Dufner can't think of any other athlete who plays with so little emotion.
"But those sports are a little more exciting - big plays in basketball, home runs in baseball, big plays in football. That will get you pumped up," he said. "For me, golf is a little bit more boring. I hit it in the fairway or I didn't. Usually I'm struggling with the putter, so there's not too much to get excited about with that."
His name on the Wanamaker Trophy?
That was worth a smile.
"Nobody can take that away from me," Dufner said after he closed with a 2-under 68 for a two-shot win over Furyk. "It's a great accomplishment for me, and I'm really excited about it."
Fun stuff from golf.com's Cameron Morfit on Dufner:
Among Dufner’s most prized possessions is a signed, framed photograph of Hogan that his wife gave him for a wedding present. Dufner has been fascinated by excellence ever since he was a teenager following Vijay Singh around the course as a standard-bearer at the Honda Classic. Who succeeds? Who doesn’t? And why? For Dufner, the difference has been not just working with instructor Chuck Cook but also using visualization techniques he found in a small book about Russian weightlifters.

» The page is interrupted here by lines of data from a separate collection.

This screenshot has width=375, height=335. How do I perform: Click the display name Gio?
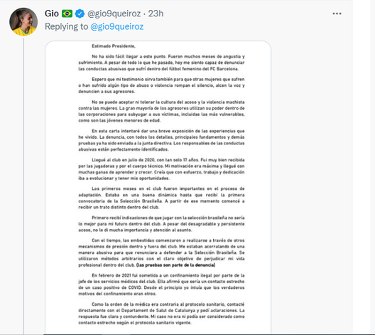(x=52, y=14)
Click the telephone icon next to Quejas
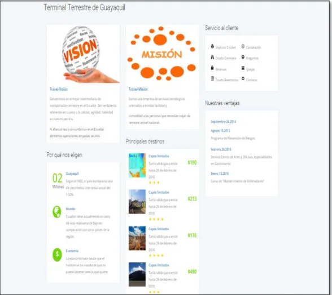The image size is (332, 295). (x=243, y=68)
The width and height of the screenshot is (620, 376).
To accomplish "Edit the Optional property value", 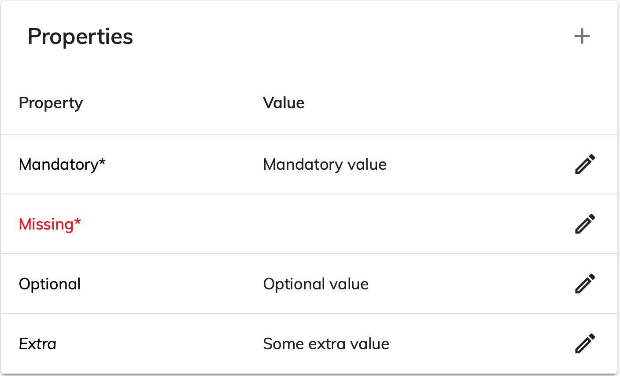I will 585,284.
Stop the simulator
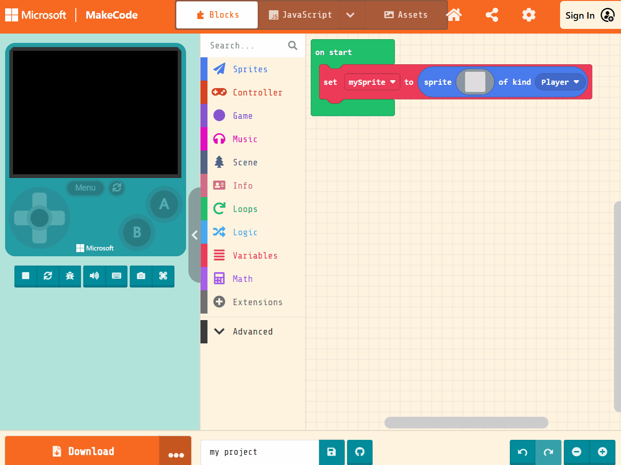This screenshot has height=465, width=621. tap(26, 276)
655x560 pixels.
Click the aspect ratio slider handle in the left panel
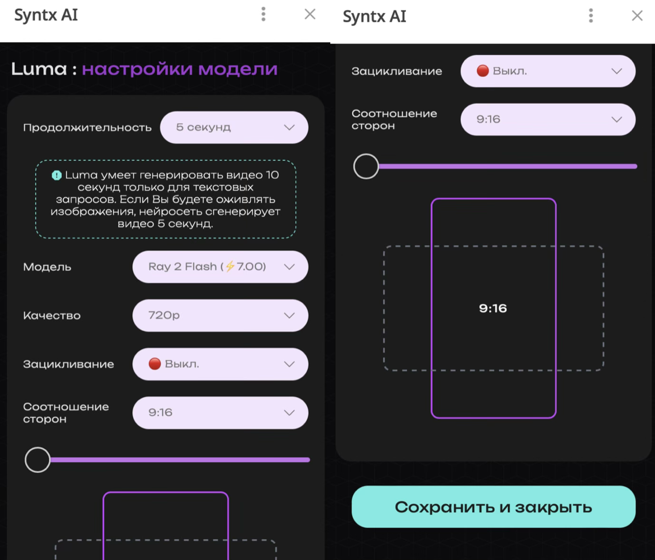(x=38, y=460)
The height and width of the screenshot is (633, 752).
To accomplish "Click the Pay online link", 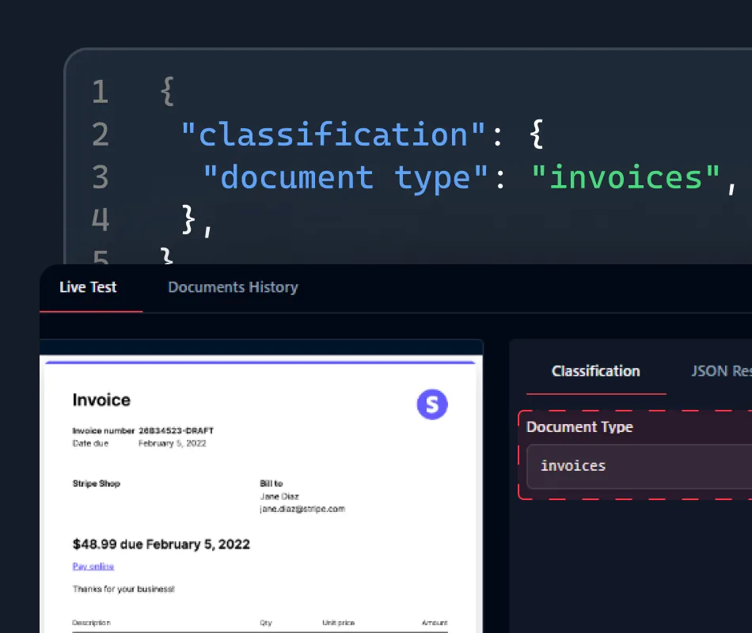I will click(x=93, y=566).
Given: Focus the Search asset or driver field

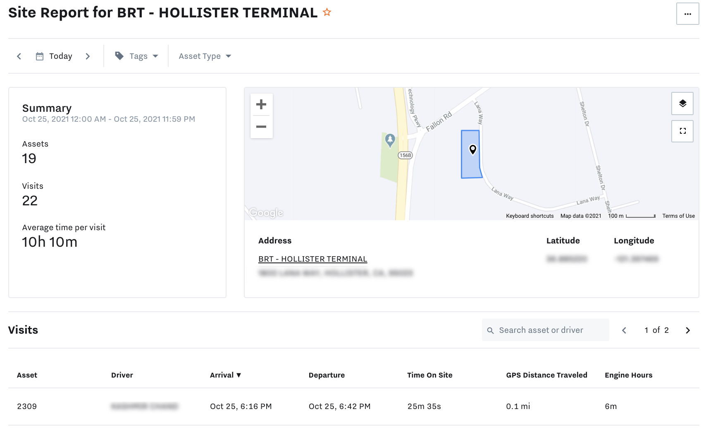Looking at the screenshot, I should point(545,330).
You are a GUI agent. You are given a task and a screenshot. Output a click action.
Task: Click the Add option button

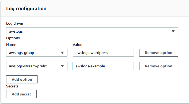point(22,79)
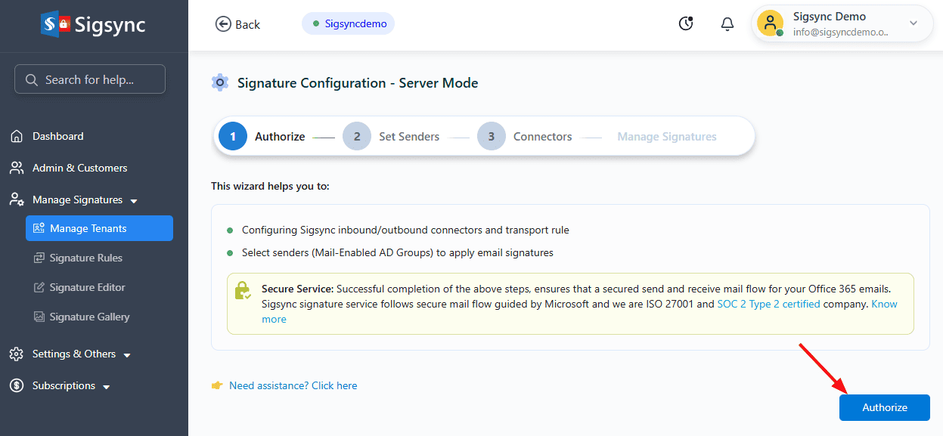Collapse the Manage Signatures menu arrow
The width and height of the screenshot is (943, 436).
tap(134, 201)
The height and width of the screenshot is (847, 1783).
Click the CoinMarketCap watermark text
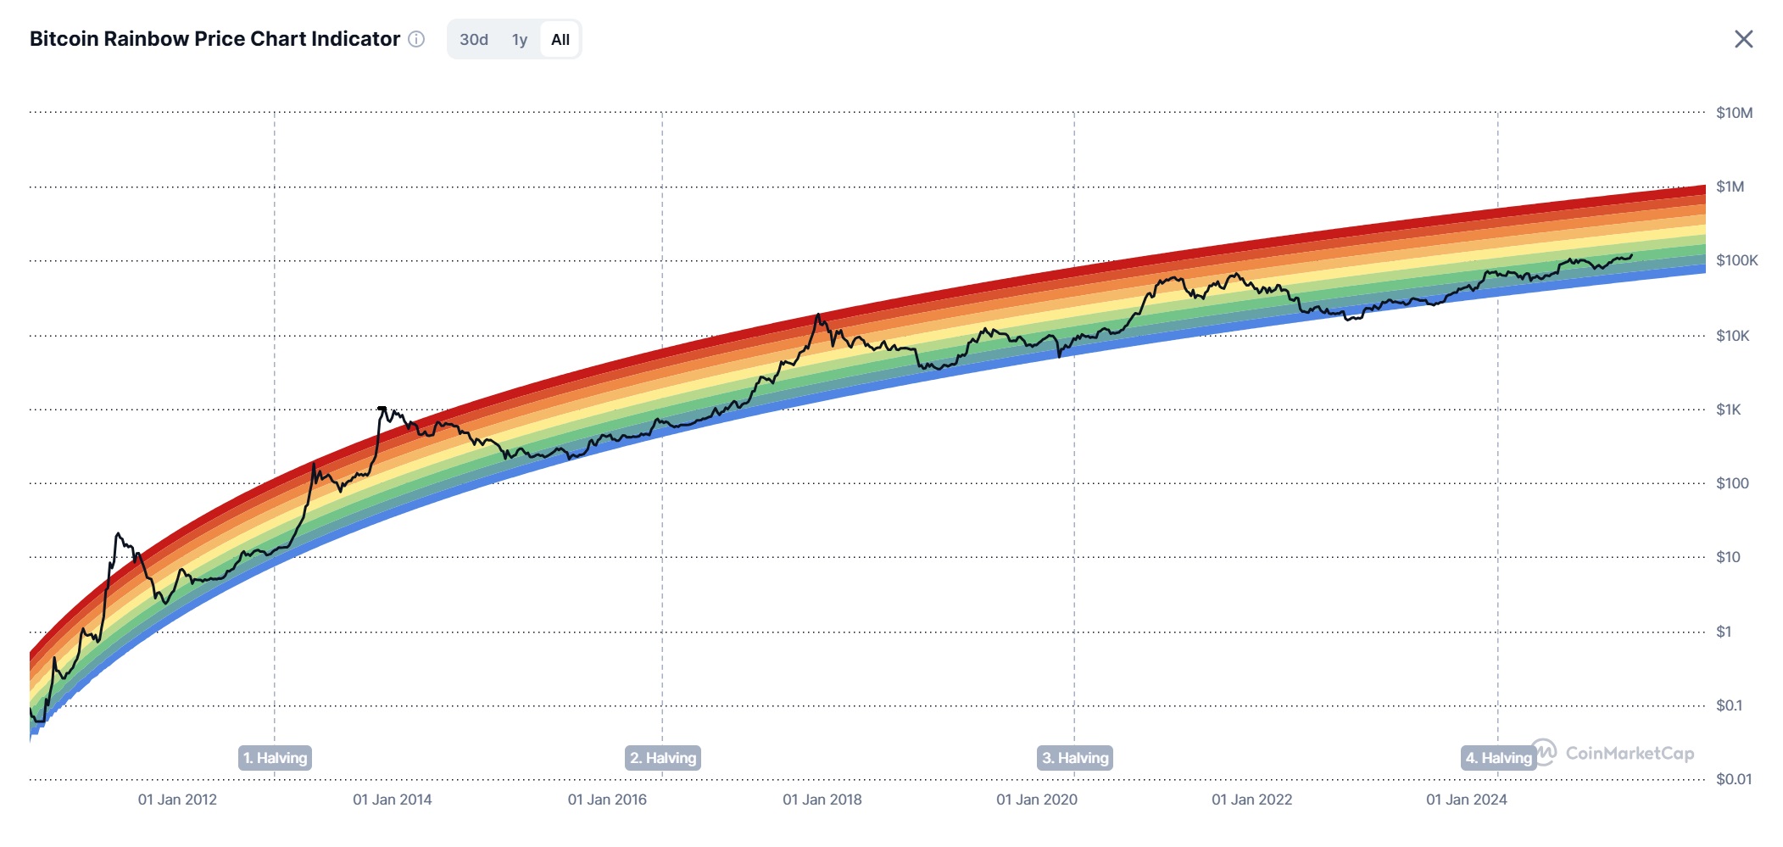tap(1630, 753)
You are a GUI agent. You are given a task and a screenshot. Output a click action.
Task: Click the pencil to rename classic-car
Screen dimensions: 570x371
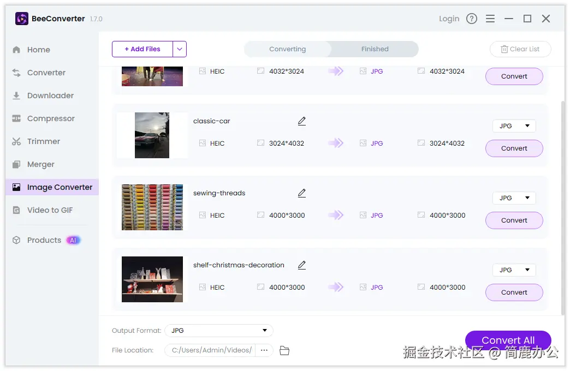pos(302,121)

This is pretty classy all the way around.
From David Dusek's Golfweek.com wrap on the win that's also accompanied by a swell Getty Image:
He and his wife, Amanda, recently purchased 50 acres of land and are in the process of building a home. They were given an oak tree sapling by the general manager of Oak Hill Country Club and plan to plant it, along with several acorns they’ve collected this week, on their property.

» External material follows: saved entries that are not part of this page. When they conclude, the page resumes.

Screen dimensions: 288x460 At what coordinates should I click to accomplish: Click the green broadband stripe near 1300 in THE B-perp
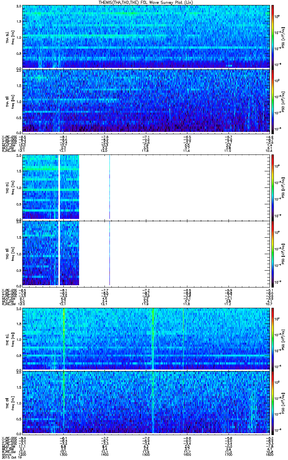[64, 339]
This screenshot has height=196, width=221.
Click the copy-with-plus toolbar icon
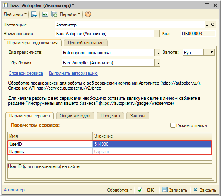click(x=54, y=14)
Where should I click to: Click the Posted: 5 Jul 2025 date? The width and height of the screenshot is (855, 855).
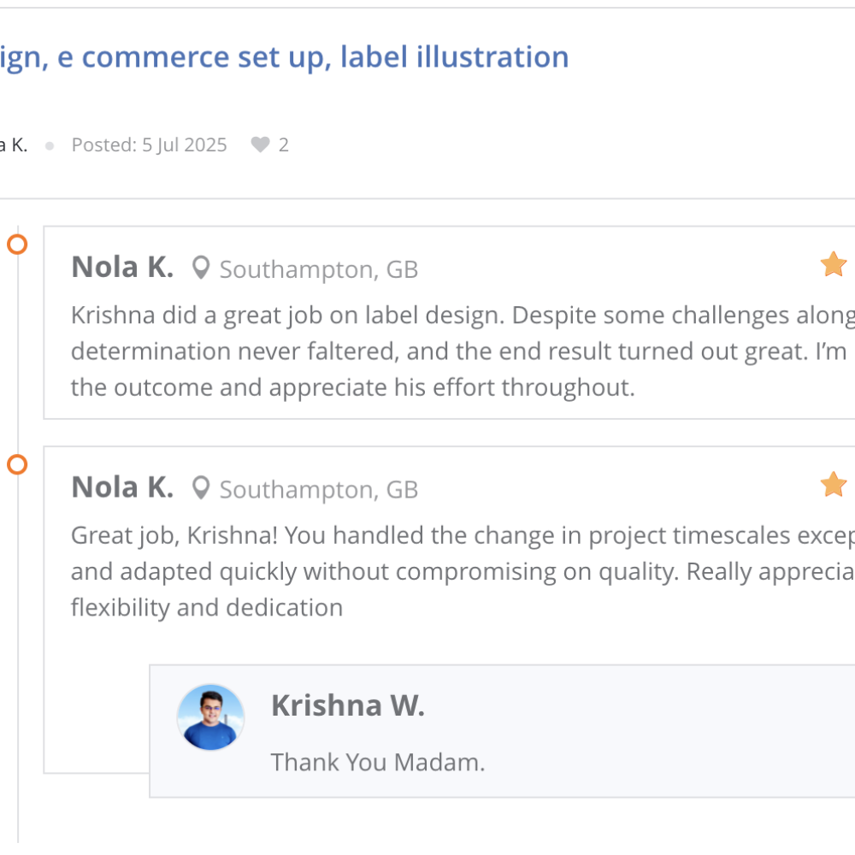tap(149, 145)
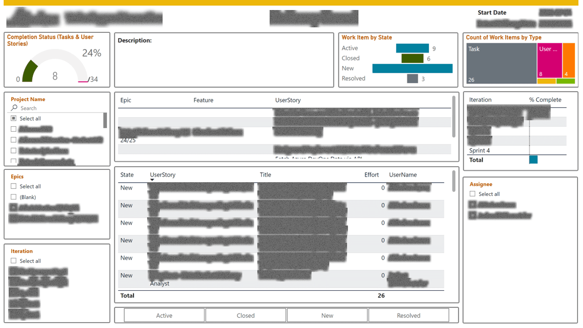Select the Total bar in Iteration % Complete

point(533,159)
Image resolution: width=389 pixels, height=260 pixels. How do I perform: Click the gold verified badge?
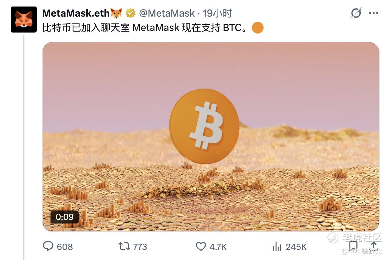pyautogui.click(x=131, y=13)
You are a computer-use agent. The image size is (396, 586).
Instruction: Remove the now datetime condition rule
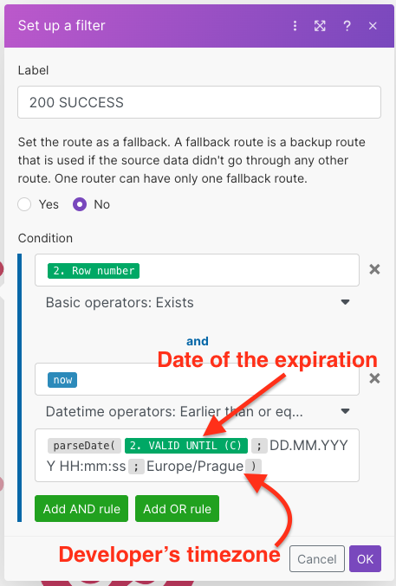(374, 378)
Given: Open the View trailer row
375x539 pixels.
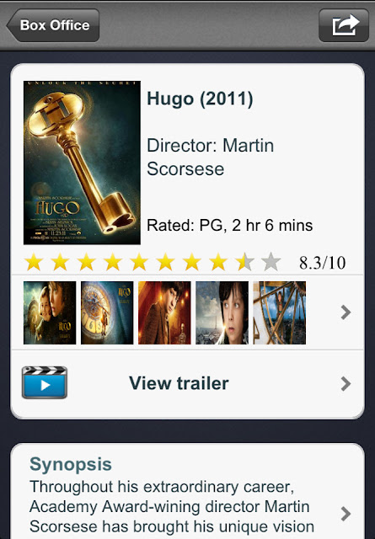Looking at the screenshot, I should coord(187,384).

“It will be a neat experience, the first major championship at Oak Hill and hopefully having some of their oak trees out there on the property,” Dufner said.
If Dufner saw the ghosts of 2011, you'd never know it. He'd be great at impersonating someone in a coma. Only twice Sunday -- when he left a birdie putt short on the par-5 13th, and when he had to do one more photo op -- did you know he even had a pulse.
But the memory of that blown lead in Atlanta served its purpose. According to Amanda, who held a tin of dip for her husband as he finished up his postround winner duties, the 2011 PGA loss "was really important. I think it helped make him the golfer he is today."